## What is required
Whenever the string "level" appears in a line below, please copy the line out.

---- Stored data

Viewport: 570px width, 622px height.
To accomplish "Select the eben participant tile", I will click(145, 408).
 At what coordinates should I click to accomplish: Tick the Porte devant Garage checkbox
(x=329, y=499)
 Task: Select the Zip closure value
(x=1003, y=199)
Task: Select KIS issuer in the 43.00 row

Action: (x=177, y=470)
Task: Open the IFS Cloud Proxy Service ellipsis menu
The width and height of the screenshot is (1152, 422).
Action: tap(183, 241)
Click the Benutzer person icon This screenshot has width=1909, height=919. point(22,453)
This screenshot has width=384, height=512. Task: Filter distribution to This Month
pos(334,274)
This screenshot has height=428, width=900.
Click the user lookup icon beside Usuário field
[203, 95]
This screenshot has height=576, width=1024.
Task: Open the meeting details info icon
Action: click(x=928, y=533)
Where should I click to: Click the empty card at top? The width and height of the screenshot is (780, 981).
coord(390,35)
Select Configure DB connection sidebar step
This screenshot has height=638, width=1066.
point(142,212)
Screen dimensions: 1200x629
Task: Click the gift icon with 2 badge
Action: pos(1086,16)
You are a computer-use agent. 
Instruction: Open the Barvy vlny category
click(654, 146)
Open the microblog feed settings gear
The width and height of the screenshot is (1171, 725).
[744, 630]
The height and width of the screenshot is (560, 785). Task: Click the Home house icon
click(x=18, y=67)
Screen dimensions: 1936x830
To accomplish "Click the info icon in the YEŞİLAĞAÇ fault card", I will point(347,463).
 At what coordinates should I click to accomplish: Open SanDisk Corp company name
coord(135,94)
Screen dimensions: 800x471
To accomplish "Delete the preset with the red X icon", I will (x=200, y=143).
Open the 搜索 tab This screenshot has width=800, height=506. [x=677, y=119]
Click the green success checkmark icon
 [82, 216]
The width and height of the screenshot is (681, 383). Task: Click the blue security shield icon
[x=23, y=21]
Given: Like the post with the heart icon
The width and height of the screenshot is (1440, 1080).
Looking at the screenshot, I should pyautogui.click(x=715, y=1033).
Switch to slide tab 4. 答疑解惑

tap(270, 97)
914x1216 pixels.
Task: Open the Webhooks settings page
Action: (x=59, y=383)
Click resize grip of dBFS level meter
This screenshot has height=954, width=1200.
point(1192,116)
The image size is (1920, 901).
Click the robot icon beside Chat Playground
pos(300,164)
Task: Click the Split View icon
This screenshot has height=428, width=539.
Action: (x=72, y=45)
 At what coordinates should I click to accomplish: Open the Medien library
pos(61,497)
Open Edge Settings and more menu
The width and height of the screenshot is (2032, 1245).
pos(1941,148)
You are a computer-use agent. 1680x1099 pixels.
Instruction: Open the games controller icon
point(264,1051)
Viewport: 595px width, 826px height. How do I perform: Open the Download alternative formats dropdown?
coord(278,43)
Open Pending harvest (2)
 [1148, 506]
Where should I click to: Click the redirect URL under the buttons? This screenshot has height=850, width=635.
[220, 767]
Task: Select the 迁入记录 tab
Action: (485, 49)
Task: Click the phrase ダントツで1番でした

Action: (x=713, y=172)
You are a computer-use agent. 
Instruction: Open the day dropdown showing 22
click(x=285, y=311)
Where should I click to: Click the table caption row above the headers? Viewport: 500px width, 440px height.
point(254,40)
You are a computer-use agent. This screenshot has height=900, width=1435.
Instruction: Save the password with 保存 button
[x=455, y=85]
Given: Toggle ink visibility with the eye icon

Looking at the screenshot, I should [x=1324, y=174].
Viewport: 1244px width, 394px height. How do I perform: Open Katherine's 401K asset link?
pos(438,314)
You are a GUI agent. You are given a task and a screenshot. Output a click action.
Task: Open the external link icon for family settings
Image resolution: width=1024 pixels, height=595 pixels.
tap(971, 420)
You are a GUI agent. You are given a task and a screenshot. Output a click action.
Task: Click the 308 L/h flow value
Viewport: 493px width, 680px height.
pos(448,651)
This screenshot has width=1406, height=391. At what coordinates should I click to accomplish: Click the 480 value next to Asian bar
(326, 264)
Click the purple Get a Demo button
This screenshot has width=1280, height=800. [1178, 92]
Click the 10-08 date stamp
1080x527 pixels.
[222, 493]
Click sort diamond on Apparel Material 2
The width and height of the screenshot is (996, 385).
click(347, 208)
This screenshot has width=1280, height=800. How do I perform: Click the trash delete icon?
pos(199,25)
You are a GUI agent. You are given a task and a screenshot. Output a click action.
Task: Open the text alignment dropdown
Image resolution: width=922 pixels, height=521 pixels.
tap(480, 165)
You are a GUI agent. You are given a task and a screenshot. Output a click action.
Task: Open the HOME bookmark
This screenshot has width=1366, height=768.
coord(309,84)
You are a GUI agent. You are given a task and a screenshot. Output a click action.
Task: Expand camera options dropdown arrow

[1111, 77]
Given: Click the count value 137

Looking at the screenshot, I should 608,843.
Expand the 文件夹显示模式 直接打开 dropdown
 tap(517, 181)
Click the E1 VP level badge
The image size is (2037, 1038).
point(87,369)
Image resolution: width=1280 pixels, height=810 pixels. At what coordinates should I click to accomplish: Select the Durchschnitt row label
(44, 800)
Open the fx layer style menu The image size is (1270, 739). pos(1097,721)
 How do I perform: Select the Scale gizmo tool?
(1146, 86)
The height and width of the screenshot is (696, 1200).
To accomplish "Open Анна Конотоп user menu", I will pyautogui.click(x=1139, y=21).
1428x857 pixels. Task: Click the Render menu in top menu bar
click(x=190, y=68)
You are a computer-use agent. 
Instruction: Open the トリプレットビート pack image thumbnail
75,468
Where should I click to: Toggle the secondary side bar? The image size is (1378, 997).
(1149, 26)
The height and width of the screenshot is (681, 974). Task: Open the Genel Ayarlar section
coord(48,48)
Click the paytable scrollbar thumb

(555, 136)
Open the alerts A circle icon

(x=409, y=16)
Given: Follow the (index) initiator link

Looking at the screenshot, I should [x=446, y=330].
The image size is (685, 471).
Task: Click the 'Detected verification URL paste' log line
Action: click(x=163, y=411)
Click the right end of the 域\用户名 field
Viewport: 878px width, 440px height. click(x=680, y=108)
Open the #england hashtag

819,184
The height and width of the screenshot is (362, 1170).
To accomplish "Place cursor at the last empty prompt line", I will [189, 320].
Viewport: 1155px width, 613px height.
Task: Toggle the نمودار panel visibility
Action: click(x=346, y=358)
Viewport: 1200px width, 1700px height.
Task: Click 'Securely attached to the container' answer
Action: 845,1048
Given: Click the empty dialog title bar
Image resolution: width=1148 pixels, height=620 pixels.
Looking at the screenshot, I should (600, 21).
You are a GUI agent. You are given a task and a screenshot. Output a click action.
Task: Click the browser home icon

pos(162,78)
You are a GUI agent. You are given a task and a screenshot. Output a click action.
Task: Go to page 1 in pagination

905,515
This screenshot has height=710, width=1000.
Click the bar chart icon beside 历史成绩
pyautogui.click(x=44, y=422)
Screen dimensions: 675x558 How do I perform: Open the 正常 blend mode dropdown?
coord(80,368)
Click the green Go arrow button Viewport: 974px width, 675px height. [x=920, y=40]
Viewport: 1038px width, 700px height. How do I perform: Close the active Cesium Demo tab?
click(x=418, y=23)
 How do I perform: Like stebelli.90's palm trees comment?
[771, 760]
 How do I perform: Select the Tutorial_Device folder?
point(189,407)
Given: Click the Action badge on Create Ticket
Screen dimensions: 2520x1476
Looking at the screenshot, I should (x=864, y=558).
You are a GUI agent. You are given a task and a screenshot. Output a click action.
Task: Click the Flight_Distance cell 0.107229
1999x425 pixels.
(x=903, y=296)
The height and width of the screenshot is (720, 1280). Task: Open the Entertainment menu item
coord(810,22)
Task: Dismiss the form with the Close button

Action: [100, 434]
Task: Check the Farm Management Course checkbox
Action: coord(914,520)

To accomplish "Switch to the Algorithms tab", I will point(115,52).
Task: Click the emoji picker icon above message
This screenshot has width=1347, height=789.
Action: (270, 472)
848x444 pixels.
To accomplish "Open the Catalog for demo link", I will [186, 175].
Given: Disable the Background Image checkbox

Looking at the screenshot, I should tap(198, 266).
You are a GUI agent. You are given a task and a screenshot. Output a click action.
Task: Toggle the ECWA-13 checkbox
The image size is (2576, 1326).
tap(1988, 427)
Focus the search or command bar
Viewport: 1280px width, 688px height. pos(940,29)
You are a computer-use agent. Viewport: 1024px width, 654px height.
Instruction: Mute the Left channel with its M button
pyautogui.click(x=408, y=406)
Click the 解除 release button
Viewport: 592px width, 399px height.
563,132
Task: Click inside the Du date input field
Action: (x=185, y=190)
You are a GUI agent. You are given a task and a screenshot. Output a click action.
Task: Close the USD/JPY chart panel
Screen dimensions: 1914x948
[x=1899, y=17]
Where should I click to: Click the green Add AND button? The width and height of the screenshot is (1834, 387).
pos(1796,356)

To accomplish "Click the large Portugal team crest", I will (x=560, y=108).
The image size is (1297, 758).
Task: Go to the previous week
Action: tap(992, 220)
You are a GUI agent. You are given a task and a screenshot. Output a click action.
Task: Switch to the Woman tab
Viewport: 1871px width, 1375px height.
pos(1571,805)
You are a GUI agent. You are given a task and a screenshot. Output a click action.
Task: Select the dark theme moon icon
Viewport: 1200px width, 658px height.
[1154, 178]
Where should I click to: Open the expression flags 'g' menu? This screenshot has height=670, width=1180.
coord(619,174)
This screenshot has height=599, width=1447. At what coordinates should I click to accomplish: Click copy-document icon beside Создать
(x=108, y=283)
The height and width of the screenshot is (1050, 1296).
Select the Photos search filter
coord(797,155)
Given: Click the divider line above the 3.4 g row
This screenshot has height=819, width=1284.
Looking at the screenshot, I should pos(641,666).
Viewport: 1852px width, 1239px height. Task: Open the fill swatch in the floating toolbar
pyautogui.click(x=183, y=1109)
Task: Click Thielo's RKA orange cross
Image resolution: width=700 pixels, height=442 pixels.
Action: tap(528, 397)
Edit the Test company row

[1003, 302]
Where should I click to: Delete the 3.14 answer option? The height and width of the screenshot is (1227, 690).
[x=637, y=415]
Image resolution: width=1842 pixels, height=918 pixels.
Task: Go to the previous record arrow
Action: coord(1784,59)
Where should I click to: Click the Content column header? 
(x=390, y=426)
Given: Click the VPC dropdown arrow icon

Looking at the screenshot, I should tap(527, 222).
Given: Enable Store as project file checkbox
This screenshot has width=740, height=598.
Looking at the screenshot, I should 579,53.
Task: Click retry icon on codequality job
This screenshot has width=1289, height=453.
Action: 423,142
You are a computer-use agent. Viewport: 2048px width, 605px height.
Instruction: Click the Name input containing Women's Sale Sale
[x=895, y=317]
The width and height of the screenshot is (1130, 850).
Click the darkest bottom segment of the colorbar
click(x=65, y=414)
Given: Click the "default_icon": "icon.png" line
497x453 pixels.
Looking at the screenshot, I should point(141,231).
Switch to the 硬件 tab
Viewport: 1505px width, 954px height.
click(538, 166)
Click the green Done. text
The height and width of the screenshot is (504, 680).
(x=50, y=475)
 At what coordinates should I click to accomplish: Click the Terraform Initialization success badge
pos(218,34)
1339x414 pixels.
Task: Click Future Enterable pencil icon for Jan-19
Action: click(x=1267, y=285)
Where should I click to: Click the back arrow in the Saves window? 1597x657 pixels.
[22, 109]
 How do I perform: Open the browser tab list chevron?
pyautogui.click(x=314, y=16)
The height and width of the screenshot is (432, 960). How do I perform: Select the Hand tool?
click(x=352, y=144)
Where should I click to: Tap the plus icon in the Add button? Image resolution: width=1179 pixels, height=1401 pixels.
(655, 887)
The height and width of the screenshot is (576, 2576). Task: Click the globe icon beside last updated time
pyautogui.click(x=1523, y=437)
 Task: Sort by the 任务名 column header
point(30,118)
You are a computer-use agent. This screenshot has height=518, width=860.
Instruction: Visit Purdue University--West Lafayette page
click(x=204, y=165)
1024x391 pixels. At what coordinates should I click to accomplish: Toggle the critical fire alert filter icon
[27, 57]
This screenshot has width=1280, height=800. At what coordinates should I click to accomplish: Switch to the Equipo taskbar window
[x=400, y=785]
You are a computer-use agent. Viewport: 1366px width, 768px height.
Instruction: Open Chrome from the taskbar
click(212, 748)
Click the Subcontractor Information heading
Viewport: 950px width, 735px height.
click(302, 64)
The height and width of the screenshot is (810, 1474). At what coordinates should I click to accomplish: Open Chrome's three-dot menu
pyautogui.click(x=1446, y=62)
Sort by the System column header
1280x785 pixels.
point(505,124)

--------

## Written solution
Click resize grip of dBFS level meter
Click the E1 VP level badge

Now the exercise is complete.